- Occupation: Archaeologist
- Awards: Guggenheim Fellowship (2011)

Academic background
- Alma mater: Hochschule für Musik und Tanz Köln; LMU Munich; Heidelberg University; ;
- Doctoral advisor: Paul Zanker

Academic work
- Discipline: Classical archaoelogy
- Sub-discipline: Delos
- Institutions: Heidelberg University; University of North Carolina at Chapel Hill; Free University of Berlin; ;

= Monika Trümper =

German archaeologist

Monika Trümper is a German archaeologist. A 2011 Guggenheim Fellow, she has written several books in classical archaeology, including two on the Greek island of Delos. She has also worked as a full professor at the University of North Carolina at Chapel Hill and the Free University of Berlin.

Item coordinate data
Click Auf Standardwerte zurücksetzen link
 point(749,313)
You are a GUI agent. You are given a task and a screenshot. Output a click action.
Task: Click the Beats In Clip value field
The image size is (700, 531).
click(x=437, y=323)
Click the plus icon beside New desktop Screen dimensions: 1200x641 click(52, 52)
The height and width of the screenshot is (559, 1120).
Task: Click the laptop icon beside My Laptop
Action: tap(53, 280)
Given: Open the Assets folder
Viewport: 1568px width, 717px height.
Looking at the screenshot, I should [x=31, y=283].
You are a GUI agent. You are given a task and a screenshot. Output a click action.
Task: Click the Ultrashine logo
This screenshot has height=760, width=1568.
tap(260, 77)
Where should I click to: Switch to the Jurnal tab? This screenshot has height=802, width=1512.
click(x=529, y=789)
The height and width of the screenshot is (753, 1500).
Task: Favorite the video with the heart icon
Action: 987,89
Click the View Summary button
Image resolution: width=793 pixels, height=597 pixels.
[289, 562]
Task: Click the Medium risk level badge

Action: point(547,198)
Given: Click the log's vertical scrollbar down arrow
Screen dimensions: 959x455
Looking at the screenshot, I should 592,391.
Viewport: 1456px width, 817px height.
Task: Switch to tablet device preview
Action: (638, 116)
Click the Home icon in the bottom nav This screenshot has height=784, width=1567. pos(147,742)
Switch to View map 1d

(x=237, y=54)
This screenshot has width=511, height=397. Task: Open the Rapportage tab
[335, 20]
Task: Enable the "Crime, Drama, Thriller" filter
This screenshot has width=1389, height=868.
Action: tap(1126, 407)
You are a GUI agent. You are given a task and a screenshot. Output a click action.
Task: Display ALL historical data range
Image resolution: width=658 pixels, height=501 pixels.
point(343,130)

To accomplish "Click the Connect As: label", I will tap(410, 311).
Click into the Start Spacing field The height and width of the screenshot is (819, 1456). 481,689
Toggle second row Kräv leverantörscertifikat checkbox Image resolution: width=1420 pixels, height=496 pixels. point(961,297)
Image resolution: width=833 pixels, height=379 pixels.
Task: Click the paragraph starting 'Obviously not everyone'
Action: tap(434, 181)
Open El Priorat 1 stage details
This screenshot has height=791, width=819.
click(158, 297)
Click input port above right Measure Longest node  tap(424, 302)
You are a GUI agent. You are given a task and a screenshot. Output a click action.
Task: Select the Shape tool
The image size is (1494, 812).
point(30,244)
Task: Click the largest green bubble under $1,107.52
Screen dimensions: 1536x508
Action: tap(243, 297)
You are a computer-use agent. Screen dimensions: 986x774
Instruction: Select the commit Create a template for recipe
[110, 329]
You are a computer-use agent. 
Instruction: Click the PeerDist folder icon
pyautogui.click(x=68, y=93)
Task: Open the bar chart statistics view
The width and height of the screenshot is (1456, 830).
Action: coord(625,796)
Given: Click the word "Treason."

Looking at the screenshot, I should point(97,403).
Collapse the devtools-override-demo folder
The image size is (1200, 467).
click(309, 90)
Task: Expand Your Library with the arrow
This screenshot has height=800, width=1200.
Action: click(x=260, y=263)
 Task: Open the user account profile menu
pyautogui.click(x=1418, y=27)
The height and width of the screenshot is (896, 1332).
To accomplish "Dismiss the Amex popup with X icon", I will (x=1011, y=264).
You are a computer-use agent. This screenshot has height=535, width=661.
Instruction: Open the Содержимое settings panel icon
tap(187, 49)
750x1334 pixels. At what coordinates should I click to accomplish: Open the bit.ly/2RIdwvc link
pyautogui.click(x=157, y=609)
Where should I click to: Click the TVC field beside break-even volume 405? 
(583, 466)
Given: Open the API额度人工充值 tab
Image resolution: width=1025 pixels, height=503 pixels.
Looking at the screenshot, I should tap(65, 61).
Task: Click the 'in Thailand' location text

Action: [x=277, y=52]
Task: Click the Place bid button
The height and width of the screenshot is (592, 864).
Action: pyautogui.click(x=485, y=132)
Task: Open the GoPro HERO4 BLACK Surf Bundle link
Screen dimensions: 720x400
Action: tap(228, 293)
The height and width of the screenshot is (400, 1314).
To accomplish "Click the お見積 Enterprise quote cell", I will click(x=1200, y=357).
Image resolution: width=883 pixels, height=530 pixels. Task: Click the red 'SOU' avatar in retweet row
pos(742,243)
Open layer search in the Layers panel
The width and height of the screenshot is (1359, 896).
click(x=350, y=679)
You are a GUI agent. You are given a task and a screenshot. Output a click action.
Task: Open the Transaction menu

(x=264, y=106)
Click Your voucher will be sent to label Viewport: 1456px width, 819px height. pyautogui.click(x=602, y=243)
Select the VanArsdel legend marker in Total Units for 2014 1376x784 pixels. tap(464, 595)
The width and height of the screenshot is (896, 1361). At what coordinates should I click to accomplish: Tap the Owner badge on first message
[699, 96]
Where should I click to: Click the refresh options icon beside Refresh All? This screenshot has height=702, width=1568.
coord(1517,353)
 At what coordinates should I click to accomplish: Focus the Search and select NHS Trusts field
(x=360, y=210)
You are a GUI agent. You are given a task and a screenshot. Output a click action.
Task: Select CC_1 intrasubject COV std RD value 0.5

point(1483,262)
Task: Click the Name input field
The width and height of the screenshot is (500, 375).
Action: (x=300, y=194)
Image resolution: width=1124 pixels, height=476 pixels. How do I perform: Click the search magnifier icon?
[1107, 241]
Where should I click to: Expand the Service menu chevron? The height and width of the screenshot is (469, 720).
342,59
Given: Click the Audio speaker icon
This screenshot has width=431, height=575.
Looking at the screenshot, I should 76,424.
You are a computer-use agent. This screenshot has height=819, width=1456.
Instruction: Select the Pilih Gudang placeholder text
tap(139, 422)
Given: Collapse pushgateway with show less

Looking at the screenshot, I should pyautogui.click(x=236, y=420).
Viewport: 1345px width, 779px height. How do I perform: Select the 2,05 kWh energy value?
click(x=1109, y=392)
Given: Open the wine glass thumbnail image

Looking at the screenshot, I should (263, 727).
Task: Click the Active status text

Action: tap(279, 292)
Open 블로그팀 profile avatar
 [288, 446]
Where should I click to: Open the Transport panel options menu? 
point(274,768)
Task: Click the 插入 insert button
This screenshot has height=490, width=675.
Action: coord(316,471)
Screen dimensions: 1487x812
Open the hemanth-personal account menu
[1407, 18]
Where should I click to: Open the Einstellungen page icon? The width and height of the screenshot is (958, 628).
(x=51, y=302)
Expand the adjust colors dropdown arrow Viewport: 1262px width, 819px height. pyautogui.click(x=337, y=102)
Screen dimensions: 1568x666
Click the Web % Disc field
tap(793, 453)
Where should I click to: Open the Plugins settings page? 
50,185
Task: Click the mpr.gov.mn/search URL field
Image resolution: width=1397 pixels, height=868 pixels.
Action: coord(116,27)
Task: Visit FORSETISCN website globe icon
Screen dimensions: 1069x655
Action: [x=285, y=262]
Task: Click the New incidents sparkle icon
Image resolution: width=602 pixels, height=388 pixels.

** Given problem A **
Reproduce the passage from the Monika Trümper profile, starting with "Academic background" and going on through "University of Berlin.".
** Given problem B **
In one to three sentences, explain how the Monika Trümper profile ties her work to the Greek island of Delos.

** Task solution A **
Academic background
- Alma mater: Hochschule für Musik und Tanz Köln; LMU Munich; Heidelberg University; ;
- Doctoral advisor: Paul Zanker

Academic work
- Discipline: Classical archaoelogy
- Sub-discipline: Delos
- Institutions: Heidelberg University; University of North Carolina at Chapel Hill; Free University of Berlin; ;

= Monika Trümper =

German archaeologist

Monika Trümper is a German archaeologist. A 2011 Guggenheim Fellow, she has written several books in classical archaeology, including two on the Greek island of Delos. She has also worked as a full professor at the University of North Carolina at Chapel Hill and the Free University of Berlin.

** Task solution B **
The profile lists Delos as her sub-discipline within classical archaeology. It also states that two of the several books she has written in classical archaeology are about Delos.